Thursday, January 19, 2012

Blurting out unseemly 'truths' then and now: From the Mouth of Babes

Christy Somer in Austen L:

"I also do not have a problem with what I speculated and wrote of letter 29’s -Coulson Wallop: “He also seems to have been unfortunately afflicted as his older brother, John-Charles Wallop, 3rd Earl of Portsmouth. I can imagine Mr. Wallop provided many a 'wallop' of a private chuckle during the Austen sisters attendance to several of their 'Balls'. An individual afflicted by this kind of simple-mindedness might often blurt out unseemly 'truths' -for lack of any real impulse control. After all, 'in for it' is just another way of depicting a future of frequent 'laying ins'.” My source for this little conjectured moment regarding his ‘simple-mindedness’ was ‘Wikipedia’."

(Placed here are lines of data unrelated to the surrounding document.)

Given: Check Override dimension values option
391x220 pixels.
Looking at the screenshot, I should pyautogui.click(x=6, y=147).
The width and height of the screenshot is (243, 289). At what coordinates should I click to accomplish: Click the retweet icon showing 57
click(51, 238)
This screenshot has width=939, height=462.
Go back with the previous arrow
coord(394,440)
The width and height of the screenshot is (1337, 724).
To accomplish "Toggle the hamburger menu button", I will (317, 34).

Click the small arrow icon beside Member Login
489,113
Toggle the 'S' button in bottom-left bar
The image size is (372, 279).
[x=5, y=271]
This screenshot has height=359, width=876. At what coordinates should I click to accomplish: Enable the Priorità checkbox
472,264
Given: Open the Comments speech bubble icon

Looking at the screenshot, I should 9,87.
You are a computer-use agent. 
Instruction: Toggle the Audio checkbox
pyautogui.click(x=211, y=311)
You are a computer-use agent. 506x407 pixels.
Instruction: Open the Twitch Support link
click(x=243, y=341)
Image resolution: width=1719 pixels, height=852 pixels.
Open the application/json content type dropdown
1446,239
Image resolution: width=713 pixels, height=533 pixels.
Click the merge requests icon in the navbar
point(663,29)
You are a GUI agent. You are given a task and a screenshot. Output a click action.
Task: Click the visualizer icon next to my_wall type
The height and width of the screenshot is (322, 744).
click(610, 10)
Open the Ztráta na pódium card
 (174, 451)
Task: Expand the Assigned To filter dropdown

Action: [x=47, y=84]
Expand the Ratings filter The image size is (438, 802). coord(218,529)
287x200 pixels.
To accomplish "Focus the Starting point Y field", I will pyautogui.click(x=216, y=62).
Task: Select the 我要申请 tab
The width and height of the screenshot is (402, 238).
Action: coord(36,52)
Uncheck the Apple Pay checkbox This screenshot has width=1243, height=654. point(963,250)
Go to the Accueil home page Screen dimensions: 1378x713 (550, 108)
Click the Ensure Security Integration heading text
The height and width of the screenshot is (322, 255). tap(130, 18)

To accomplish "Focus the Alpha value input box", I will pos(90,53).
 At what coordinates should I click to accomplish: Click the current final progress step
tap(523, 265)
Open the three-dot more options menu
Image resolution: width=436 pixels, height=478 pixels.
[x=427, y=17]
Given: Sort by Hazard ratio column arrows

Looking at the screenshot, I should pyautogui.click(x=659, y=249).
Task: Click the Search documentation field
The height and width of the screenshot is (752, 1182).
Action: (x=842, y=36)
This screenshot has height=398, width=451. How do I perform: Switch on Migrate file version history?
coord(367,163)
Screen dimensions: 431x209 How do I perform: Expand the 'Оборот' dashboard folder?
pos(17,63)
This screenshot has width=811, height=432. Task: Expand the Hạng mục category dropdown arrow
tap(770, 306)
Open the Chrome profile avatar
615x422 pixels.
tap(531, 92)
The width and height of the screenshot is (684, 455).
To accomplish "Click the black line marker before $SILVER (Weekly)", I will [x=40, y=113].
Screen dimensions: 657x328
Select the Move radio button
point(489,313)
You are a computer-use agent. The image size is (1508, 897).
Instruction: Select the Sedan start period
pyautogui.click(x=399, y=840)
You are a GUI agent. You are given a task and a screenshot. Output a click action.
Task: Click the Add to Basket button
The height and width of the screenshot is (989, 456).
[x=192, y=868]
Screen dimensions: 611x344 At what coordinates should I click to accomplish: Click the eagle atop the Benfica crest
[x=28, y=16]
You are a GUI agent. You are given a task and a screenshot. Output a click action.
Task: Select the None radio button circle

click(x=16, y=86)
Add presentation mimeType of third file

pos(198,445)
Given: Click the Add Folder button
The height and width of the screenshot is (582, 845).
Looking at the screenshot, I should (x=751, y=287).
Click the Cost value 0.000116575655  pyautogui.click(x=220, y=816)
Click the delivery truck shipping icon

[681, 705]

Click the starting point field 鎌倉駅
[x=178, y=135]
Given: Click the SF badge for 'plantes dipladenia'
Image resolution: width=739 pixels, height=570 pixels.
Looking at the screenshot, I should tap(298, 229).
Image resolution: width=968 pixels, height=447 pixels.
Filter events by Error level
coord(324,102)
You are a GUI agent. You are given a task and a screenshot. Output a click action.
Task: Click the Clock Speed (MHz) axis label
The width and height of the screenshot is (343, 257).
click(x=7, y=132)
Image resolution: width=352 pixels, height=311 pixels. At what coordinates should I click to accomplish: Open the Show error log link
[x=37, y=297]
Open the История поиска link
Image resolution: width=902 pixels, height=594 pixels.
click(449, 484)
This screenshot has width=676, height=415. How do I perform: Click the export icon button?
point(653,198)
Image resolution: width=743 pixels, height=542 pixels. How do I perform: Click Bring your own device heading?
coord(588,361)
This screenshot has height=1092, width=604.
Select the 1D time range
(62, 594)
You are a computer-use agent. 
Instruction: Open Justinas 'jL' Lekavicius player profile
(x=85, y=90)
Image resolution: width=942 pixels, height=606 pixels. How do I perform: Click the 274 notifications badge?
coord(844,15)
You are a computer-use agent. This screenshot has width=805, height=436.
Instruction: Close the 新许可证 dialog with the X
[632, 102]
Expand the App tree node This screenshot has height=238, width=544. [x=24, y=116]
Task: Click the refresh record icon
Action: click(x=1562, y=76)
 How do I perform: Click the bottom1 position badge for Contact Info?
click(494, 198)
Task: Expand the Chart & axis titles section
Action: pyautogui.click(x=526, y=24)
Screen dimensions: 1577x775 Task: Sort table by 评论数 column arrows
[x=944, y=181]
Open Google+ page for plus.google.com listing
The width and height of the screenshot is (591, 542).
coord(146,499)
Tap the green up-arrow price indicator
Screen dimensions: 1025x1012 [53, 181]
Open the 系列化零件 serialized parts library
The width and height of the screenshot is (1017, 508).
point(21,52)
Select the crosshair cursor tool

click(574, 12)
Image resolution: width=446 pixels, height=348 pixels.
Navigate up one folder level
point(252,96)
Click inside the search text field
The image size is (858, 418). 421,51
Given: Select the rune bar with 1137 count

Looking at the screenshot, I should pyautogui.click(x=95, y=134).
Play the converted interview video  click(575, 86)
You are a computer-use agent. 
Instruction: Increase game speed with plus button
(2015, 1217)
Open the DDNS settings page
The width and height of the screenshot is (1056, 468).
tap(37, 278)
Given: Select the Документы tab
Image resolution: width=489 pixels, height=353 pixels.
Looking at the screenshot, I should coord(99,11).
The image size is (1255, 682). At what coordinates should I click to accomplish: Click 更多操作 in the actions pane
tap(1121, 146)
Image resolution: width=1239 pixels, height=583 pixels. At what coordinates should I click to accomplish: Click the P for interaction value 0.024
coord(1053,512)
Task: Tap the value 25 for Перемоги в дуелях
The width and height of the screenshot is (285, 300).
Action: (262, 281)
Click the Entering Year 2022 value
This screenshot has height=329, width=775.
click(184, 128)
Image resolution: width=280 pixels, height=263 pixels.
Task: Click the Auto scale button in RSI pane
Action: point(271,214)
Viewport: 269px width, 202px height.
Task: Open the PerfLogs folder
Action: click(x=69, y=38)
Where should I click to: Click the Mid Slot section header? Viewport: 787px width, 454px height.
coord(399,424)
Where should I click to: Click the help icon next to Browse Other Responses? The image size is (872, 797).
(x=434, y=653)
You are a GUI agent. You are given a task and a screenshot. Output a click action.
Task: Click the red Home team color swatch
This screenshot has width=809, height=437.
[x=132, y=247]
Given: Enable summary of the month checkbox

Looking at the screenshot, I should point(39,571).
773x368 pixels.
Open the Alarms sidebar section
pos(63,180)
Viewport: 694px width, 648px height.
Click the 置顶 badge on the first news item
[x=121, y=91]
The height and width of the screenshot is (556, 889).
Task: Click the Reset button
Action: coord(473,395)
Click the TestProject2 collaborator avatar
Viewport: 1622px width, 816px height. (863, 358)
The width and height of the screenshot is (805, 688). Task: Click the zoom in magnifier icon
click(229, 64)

Well done on that factoid, Christy, it did not occur to me to check to see if Coulson Wallop had a Wikipedia entry (the reach of Wikipedia really has become staggering). I checked its footnote, and found that it is based on the following apparently reliable source:

http://www.historyofparliamentonline.org/volume/1790-1820/member/wallop-hon-coulson-1774-1807

Here is the Biography of Coulson Wallop provided there: "As soon as he was of age, Wallop was returned for Andover on his father’s interest. He was not present at his election and made no mark in the House. As expected of him, he supported Pitt’s administration, voting for the assessed taxes, 4 Jan. 1798. But like his eldest brother, who became 3rd Earl in 1797, he was fatally flawed: John King reported to Pitt, 5 Aug. 1800, that Wallop was "little better than an idiot, in addition to which he has spent all his money, and his mother does not think him a proper person to continue to represent [Andover]. At the same time she is anxious to obtain some provision for him (to the extent of about £400 per annum) and provided I can be the means of effecting this, I am to be considered as the family Member." King left this matter to Pitt’s determination and it appears that Pitt decided against, as Wallop remained in the House until the dissolution, when he was replaced by his brother Newton. Wallop proceeded to France in 1802 and became one of Buonaparte’s /détenus/. He died a captive at Verdun, 31 Aug. 1807.PRO, Dacres Adams mss 3/58; /Gent. Mag./ (1807), ii. 980. "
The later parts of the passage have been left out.